Hacker News new | ask | show | jobs
by jbay808 2184 days ago
I wouldn't recommend doing this directly -- there's no good polynomial that can represent the exponential function well over a wide range.

Instead, it's better to exploit the definition of IEEE754 as an exponent and a mantissa. You calculate the exponent directly (because e^x = 2^(x/ln2)), and use the Remez algorithm to find a polynomial that fits just the mantissa.

1 comments

Honestly, reading this comment made me a bit unhappy. Don't mansplain to me the things that I've done. The Remez algorithm requires that you specify the domain. If you tried to use it to approximate the exponential function over its entire domain the algorithm would diverge.

You have to explicitly choose a range [x1,x2] for the Remez algorithm. It minimizes the maximum error over that range.

I'm ordinarily happy to share the work I'm doing but this comment reminds me of the reasons I don't share much with HN.
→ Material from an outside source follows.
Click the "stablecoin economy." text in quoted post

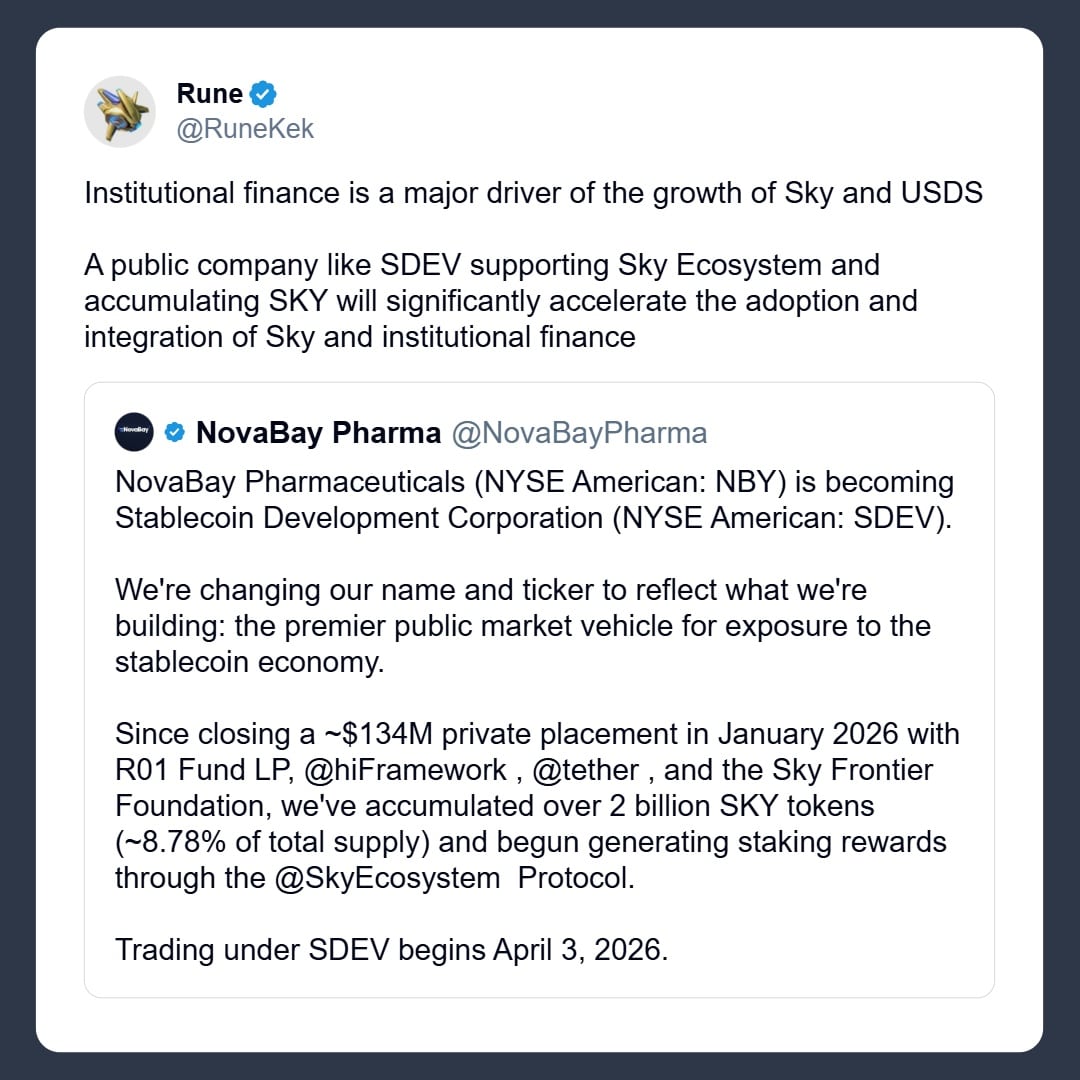(x=249, y=662)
I'm writing this because I've done it too, for a performance-critical embedded application, and I think it's an insight worth sharing, for anybody else who comes across this and is trying to do something similar. Not to put you down or one-up you or anything; I'm very sorry to have come across that way. Can I try again?
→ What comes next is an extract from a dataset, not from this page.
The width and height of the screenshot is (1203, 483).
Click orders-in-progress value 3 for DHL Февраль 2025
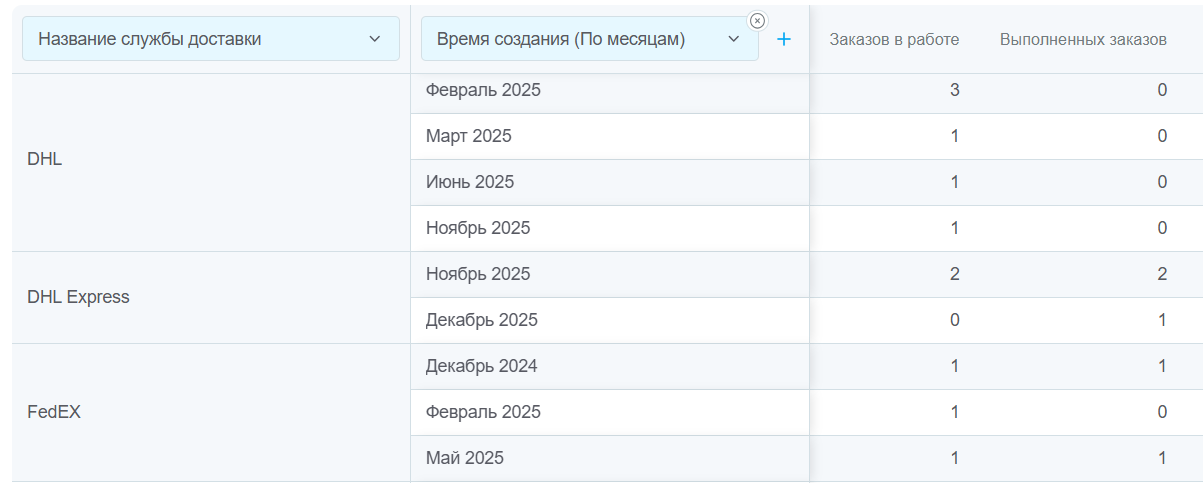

For a domain like [0,1], the Remez algorithm will do a great job -- because the exponent is barely changing, just the mantissa. For a range like [-10, 10], you won't find any polynomial of reasonable order that has acceptable error.

But, there's a really neat trick that does let the Remez algorithm work over the entire domain of floats, and get excellent performance with just a fourth or fifth order polynomial, or even third order if you're pressed for time, and minimal extra computation.
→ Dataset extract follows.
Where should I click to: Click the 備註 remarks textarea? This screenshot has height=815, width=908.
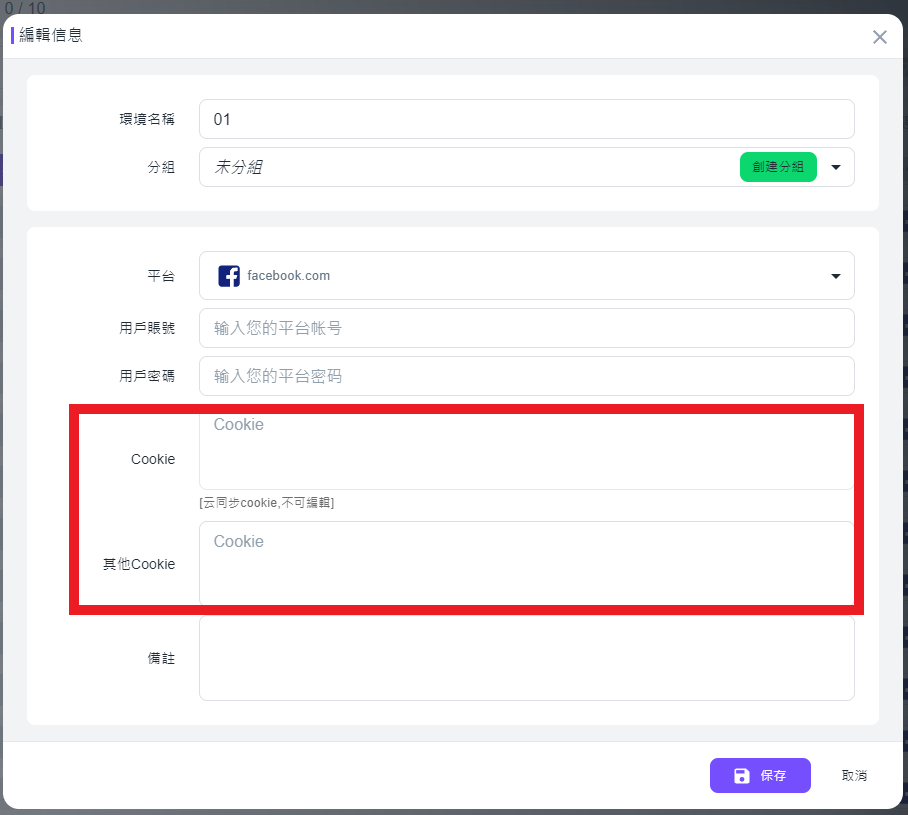tap(527, 657)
That is, with just a little simplification, you multiply x by (1/ln(2)), floor it, and stuff the resulting integer into the exponent bits. Then, you take the remainder (what is left over after taking the floor), and make that your input to the polynomial, and stuff the result into the mantissa bits.

There's a little more to it; signs and NaNs need to be handled correctly, subnormal numbers can be treated as a special case with a different Remez polynomial, and a few other corner cases and exact values might be important (e^0, e^1, e^-1). But the result works wonders and it's basically just using Remez but transforming the input to a domain that behaves more like a polynomial, leveraging the magic of IEEE-754.

This is a good explanation of range reduction with respect to floating point. I use a similar (but not quite identical) techniue in the article; I may expand it with more information about what's happening with the exponent and mantissa bits like you did here.

That reminds me, I'm using the domain [-1, 1] for range reduction. But by symmetry of e^x, I can actually use [0, 1]. Thank you!

Depending on the particular architecture you may prefer [-0.5, +0.5].
For those interested in more detail / explanation, the paper below does a good job explaining the basic idea of how this works, but with only a 1st order approximation for the mantissa bits. The first order approximation reduces the calculation of exp to just one multiply and one add - which are often combined into just one instruction on modern processors.

http://citeseerx.ist.psu.edu/viewdoc/download?doi=10.1.1.9.4...

Most of this is covered in the original article.
> Don't mansplain to me

I honestly don't think this has anything to do with your gender or the gender of the person you're replying to.